Québec propose aussi une exclusivité pour l’industrie du taxi traditionnel des contrats de transport adapté conclus avec les organismes de transport tout en préservant ce service essentiel pour les personnes handicapées.

Ces propositions interviennent après la reprise des négociations entre Québec et des représentants de l'industrie du taxi. Selon nos informations, le gouvernement et l'Association des taxis des régions, qui dit représenter 75 % des titulaires de permis, auraient entamé des pourparlers au cours des trois dernières semaines.

Guy Chevrette, qui a agi comme négociateur dans le dossier jusqu'en 2016, a même été aperçu la semaine dernière à l'Assemblée nationale.

Québec sous pression

Le gouvernement Legault est devant un choix, estime le député libéral Gaétan Barrette. Ou bien ils font une loi spéciale parce qu’Uber tombe illégal à partir de lundi prochain, ou bien il y a un bâillon, ou bien il n’y a pas d’Uber à partir de lundi.
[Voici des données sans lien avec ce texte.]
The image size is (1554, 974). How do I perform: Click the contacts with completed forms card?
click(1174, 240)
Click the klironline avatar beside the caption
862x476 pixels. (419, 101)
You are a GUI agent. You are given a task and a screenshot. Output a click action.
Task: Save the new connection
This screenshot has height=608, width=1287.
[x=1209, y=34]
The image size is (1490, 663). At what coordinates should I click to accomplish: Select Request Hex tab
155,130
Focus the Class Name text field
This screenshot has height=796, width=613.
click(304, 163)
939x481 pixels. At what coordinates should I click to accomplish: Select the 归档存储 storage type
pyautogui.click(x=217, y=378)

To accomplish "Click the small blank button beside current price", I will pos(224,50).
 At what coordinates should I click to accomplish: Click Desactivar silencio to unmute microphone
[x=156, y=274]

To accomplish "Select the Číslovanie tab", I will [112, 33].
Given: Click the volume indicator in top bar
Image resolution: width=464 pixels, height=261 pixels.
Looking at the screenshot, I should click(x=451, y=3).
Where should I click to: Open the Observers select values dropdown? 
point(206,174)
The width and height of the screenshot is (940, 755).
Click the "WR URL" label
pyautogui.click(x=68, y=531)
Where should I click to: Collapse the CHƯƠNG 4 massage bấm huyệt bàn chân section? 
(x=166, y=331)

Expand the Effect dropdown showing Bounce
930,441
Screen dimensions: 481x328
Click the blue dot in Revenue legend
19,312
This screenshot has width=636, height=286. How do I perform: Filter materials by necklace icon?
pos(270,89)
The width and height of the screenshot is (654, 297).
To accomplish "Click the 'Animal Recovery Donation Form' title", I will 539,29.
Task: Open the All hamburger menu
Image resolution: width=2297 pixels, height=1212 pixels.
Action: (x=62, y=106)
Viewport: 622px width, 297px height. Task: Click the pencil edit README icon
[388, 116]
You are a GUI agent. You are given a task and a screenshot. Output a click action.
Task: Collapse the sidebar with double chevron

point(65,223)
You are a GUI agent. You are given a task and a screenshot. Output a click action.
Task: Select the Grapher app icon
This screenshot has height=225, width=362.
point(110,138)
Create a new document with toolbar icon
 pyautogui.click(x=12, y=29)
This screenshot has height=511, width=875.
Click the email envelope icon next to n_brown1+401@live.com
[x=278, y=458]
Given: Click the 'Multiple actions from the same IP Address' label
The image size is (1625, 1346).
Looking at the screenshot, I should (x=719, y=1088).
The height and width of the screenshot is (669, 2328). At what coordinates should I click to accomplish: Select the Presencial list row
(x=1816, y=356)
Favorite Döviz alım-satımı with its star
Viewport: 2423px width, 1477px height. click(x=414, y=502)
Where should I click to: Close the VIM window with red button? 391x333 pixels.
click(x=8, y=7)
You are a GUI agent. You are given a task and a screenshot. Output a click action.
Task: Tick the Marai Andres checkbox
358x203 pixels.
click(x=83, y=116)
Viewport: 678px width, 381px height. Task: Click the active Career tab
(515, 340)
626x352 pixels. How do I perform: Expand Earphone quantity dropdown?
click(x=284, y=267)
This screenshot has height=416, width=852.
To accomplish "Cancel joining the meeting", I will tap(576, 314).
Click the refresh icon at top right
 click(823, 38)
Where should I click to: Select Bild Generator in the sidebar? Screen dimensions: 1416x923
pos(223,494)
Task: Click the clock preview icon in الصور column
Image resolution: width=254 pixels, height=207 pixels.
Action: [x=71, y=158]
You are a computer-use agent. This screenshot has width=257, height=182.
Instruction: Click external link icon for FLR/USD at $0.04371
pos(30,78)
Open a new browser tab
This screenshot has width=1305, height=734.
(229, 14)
La pression est sur les épaules du ministre des Transports.

Gaétan Barrette, porte-parole libéral en matière de transports

Le Parti québécois souhaite que le dossier soit fermé cette semaine.

On est prêt à collaborer pourvu que le gouvernement mette de l’eau dans son vin et accepte un certain nombre de bonifications majeures.

Joël Arseneau, porte-parole du Parti québécois en matière de transports

En parallèle, des discussions sont en cours entre le gouvernement et les représentants des partis d'opposition pour accélérer l'adoption du projet de loi 17 sur la modernisation de l'industrie.

L'étude de la pièce législative, qui contient 275 articles, piétine depuis plusieurs semaines, mais l'opposition pourrait accepter d'accélérer la cadence si une entente intervenait entre le gouvernement et l'industrie.

Une séance de travaux parlementaires, vendredi dernier, a été ajournée afin de permettre aux partis de discuter informellement.

La pression est forte alors que le projet pilote permettant aux entreprises comme Uber d'exercer leurs activités au Québec arrive à échéance. L'expérience prend fin le 14 octobre et ne peut pas être renouvelée en vertu de la loi actuellement en vigueur.

Des discussions ont notamment eu lieu sur la possibilité de prolonger la période de temps durant laquelle une redevance sera prélevée sur les courses, de façon à bonifier la compensation totale versée aux détenteurs de permis, mais cette piste aurait été écartée.

Jusqu'ici, Québec a offert 814 millions en compensation aux propriétaires de permis de taxi, mais l'industrie réclame plutôt 1,3 milliard.